The Amityville Horror is one of the most famous and controversial haunted house stories in American history. The story has inspired numerous books, films, and documentaries, but how much of it is true? And what really happened in the house at 112 Ocean Avenue?
In this blog post, we will explore the facts and myths behind the Amityville Nightmare, and try to answer some of the questions that have puzzled generations of horror fans.
The DeFeo Murders: The Beginning of the Nightmare
The story begins on November 13, 1974, when Ronald DeFeo Jr., a 23-year-old man, shot and killed his parents and four siblings in their sleep at their home in Amityville, Long Island. He then ran to a nearby bar and claimed that his family had been murdered by a mob hitman.
The police soon discovered that DeFeo was lying, and that he had committed the murders himself with a .35 caliber rifle. He confessed to the crime, but gave various and contradictory motives for his actions. He claimed that he heard voices in his head telling him to kill his family, that he was possessed by a demon, that he was influenced by drugs and alcohol, or that he was abused by his father.
DeFeo was convicted of six counts of second-degree murder and sentenced to six consecutive life terms in prison. He died in custody in March 2021.
The Lutz Family: The Haunting Begins
A year after the DeFeo murders, George and Kathy Lutz bought the house at 112 Ocean Avenue for a bargain price of $80,000. They moved in with their three children and their dog in December 1975.
They claimed that they were unaware of the house’s history when they bought it, but later learned about it from a friend. They decided to have the house blessed by a Catholic priest, who allegedly felt a presence in one of the rooms and heard a voice telling him to “get out”.
The Lutzes said that they experienced a series of terrifying paranormal phenomena during their 28-day stay in the house. They reported hearing voices, footsteps, knocks, and doors slamming; seeing apparitions, glowing eyes, and swarms of flies; feeling cold spots, foul smells, and levitation; witnessing objects moving by themselves, walls oozing slime, and crucifixes turning upside down; and having nightmares, personality changes, and physical injuries.
They also claimed that their dog tried to hang himself, that their daughter befriended an imaginary pig-like creature named Jodie, that George found a hidden red room in the basement that smelled like blood, and that they saw a hooded figure with no face outside their window.
The Lutzes fled the house on January 14, 1976, leaving behind most of their belongings. They later contacted Ed and Lorraine Warren, famous paranormal investigators, who conducted a séance and confirmed that the house was infested by demonic forces.
The Amityville Horror: The Story Spreads
The Lutzes’ story caught the attention of Jay Anson, an author who interviewed them and wrote a book based on their account. The book, titled The Amityville Horror: A True Story, was published in September 1977 and became a bestseller.

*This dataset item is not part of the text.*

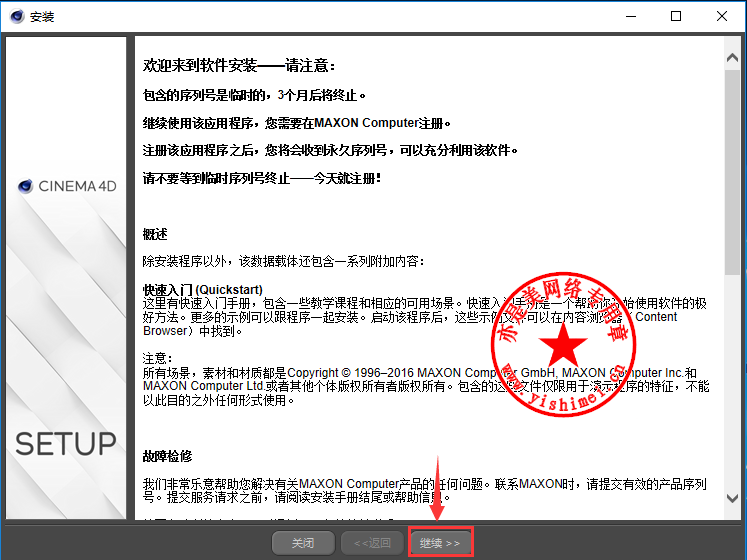747x560 pixels.
Task: Click the 注意: label in the text
Action: click(157, 358)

The book was adapted into a film in 1979, starring James Brolin and Margot Kidder as George and Kathy Lutz. The film was also a huge success, grossing over $86 million at the box office. It spawned several sequels, prequels, remakes, and spin-offs over the years.
The book and film also sparked a debate over the veracity of the Lutzes’ claims. Some people believed them and considered them victims of a real haunting. Others doubted them and accused them of fabricating or exaggerating their story for fame and money.
The Controversy: The Truth Revealed?
Over time, several facts emerged that cast doubt on the Lutzes’ story. For example:
- The priest who supposedly blessed the house denied ever visiting it or encountering any evil presence there.
- The neighbors of the Lutzes did not witness any unusual activity or disturbance at the house during their stay.
- The original owners of the house after the Lutzes did not report any paranormal phenomena either.
- The red room in the basement was actually a small closet that was used to store paint and tools.
- The hooded figure with no face was likely a reflection of a streetlight on the window.
- The Lutzes admitted that they had financial problems and were facing foreclosure on the house.
- The Lutzes collaborated with William Weber, Ronald DeFeo Jr.’s lawyer, who wanted to use their story as a basis for an insanity plea for his client. Weber later confessed that he and the Lutzes made up the story over bottles of wine.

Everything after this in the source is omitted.